La risa
La risa es una parte de la conducta humana controlada por el cerebro, es la manifestación de nuestra alegría. Ayuda a los humanos a explicitar sus intenciones en la interacción con otros y suministra un contexto emocional a las conversaciones.
Algunas teorías médicas atribuyen efectos beneficiosos para la salud y el bienestar a la risa, dado que libera endorfinas, los analgésicos naturales del cuerpo. Un estudio demostró que algunos indicadores relacionados con el estrés disminuyen durante los episodios de risa, lo que apoya la teoría de que el humor alivia el estrés. Los estudios muestran que la risa relaja los músculos tensos, reduce la producción de hormonas que causan el estrés, rebaja la presión de la sangre y ayuda a incrementar la absorción de oxígeno en la sangre.
También ayuda a quemar calorías puesto que movilizamos unos 400 músculos del cuerpo. La acción de reír produce un masaje del vientre y de la vías digestivas, contracta los músculos de la cara, el diafragma y abdominales, multiplica por 4 el intercambio respiratorio, elevando un poco la presión. Algunos investigadores estiman que reír 100 veces es equivalente a hacer un ejercicio aeróbico durante 10 minutos en una máquina de remos o a 15 minutos de bicicleta.
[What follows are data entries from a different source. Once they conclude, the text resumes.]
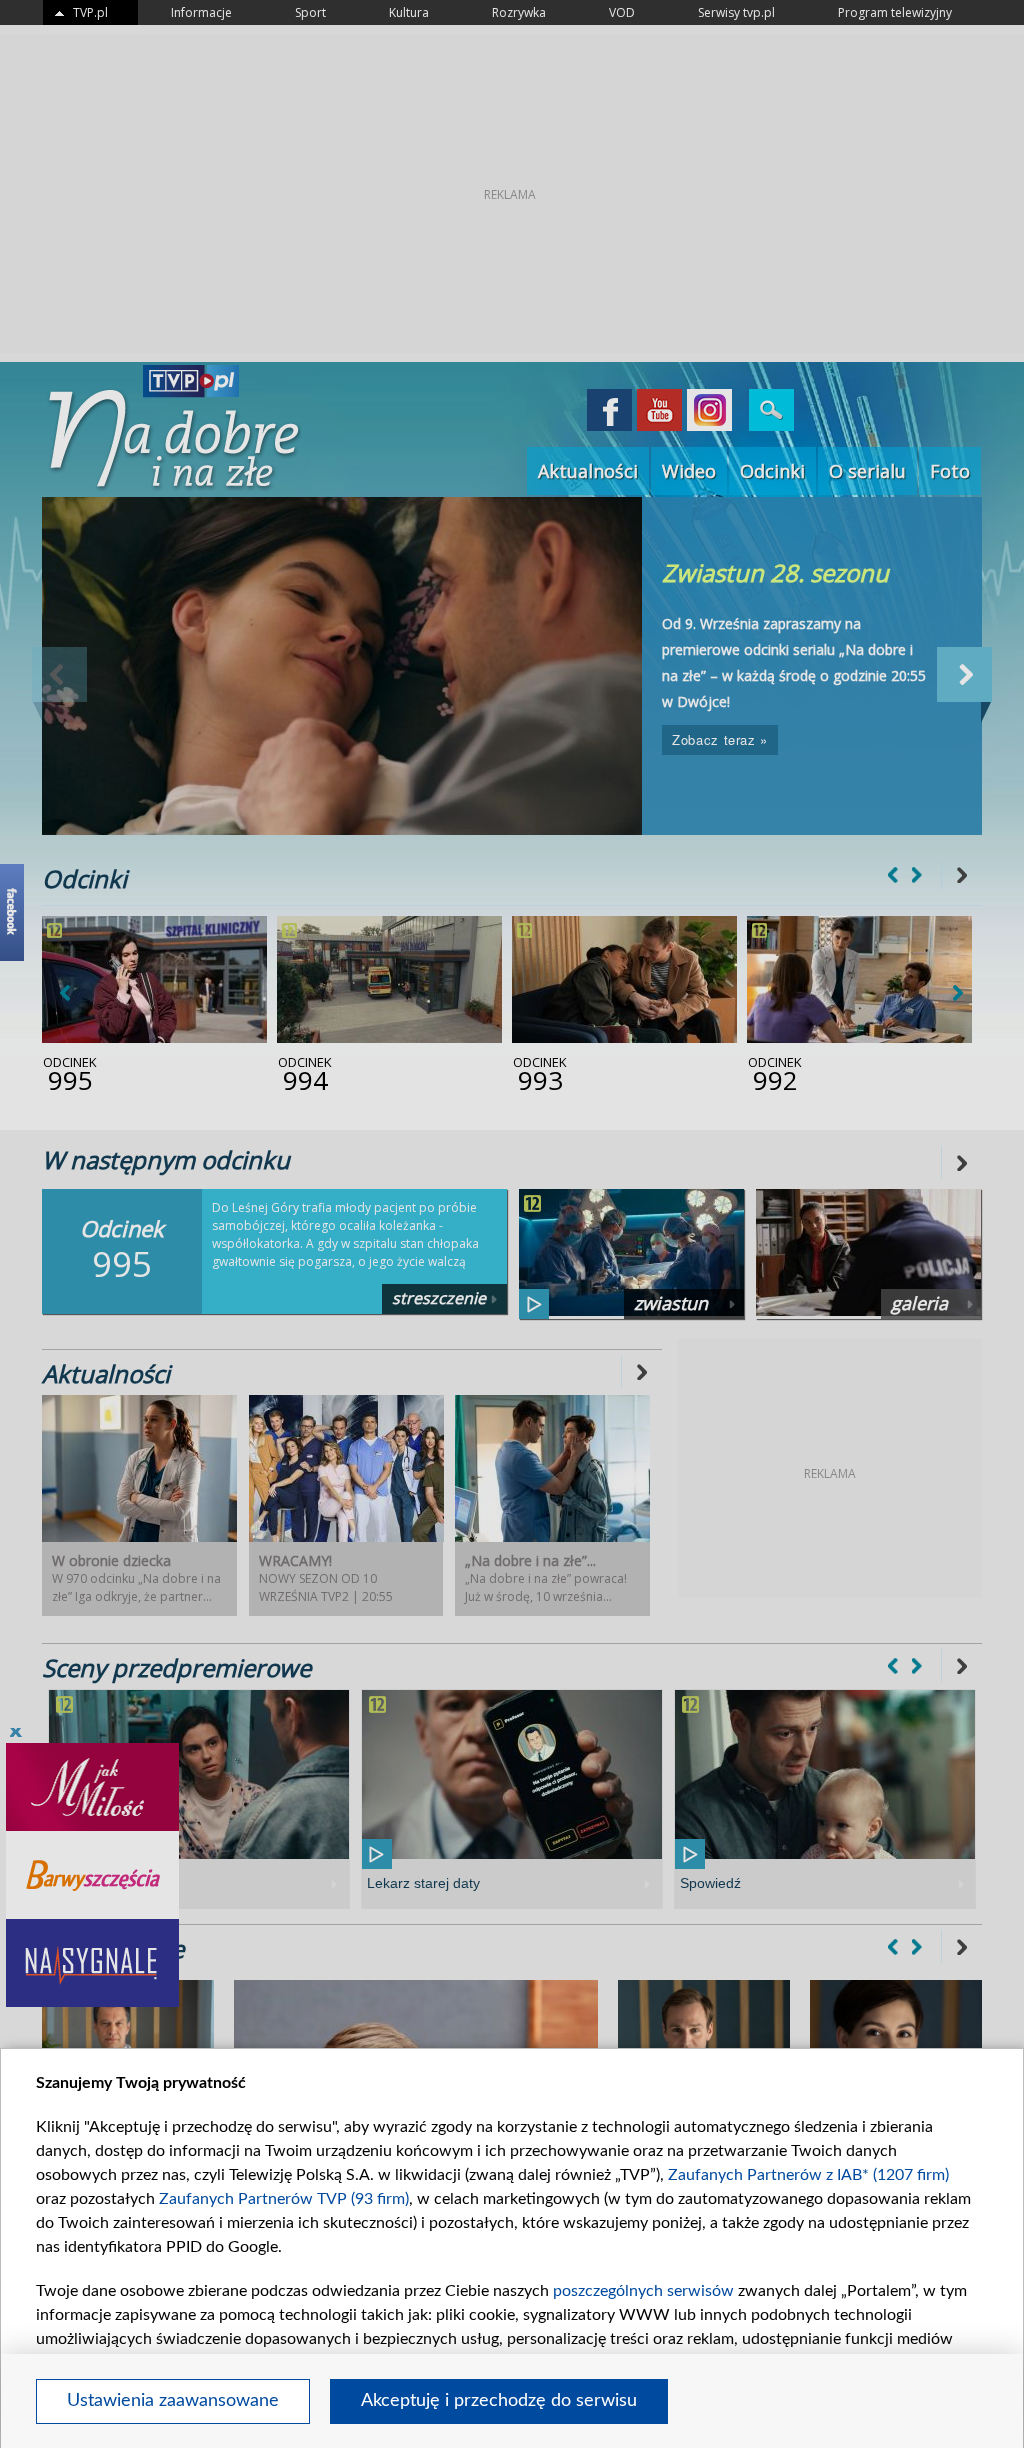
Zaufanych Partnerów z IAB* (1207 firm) (808, 2175)
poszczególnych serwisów (643, 2291)
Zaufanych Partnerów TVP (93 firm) (284, 2199)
No es ningún secreto que la risa es un método muy natural de levantar el ánimo. Cada vez se confirma más que mejora el estado físico del cuerpo humano. Cuando nos reímos se pone en funcionamiento el córtex pre frontal del cerebro, particularmente el del hemisferio derecho, y se registra actividad en el lóbulo temporal. Los neurólogos creen que ciertas lesiones en el córtex pre frontal pueden causar una incapacidad para asimilar y crear metáforas y por tanto para entender situaciones o conversaciones graciosas. Esta explicación científica aún así no aclara sin embargo por qué hay personas que ríen más que otras.
La risa no está restringida a los humanos. Según un estudio publicado en la revista Science por Jaak Panksepp, existe la risa animal, y no sólo en los primates. También estudió perros y ratas y encontró que en sus juegos emitían sonidos muy similares a las risas de los bebés. En parte se puede deber a que el sistema límbico, que maneja la risa, es una de las partes menos evolucionadas del cerebro humano que compartimos en buena medida con animales inferiores.
Las cosquillas son reacciones nerviosas que tenemos en diversas partes de nuestro cuerpo ante toques de una persona u objeto exterior a este. Estas producen risa y pueden ser placenteras en un principio pero molestas después de un largo período de tiempo. El origen de las cosquillas puede deberse a su operación como un mecanismo que afianza los vínculos familiares, sociales.
Pueden ser utilizadas como manera de coqueteo, como tortura, o como fetiche. En el caso de los animales se utiliza muchas veces para jugar con las crías y para crear vínculos más cercanos entre la familia. También se ha demostrado que las cosquillas se suelen utilizar como forma de coqueteo en la etapa adolescente. Además, en algunas personas puede ser un fetiche, que puede tener diferentes variaciones. Las cosquillas estimulan el deseo sexual y en algunas personas este estímulo es más agudo que en otras.
Las cosquillas no son un comportamiento exclusivo del hombre, se presentan en diversos animales y son bastante comunes en los mamíferos, de lo cual cabría esperar que su origen es anterior al del hombre, y las peculiaridades en el mismo no se deberían al origen del mecanismo, sino a adaptaciones posteriores.
Sin embargo las coquillas no siempre se utilizaron con fines lúdicos, se sabe que los romanos las utilizaban como tortura, utilizando grandes tablas de madera para sujetar a las personas por los tobillos. Después se procedía a bañar los pies con sal y soltar cabras. Las cabras con sus lenguas rugosas lamían los pies de la víctima produciendo cosquillas en un principio pero finalmente dejaban marcas y ampollas, lo que producía un gran castigo.
En la Edad Media, las cosquillas se utilizaron como forma de castigo para la realeza o para personas importantes ya que no dejaba marcas ni heridas. También en la antigua China se cree que fue utilizada como tortura, pero este hecho no ha sido confirmado.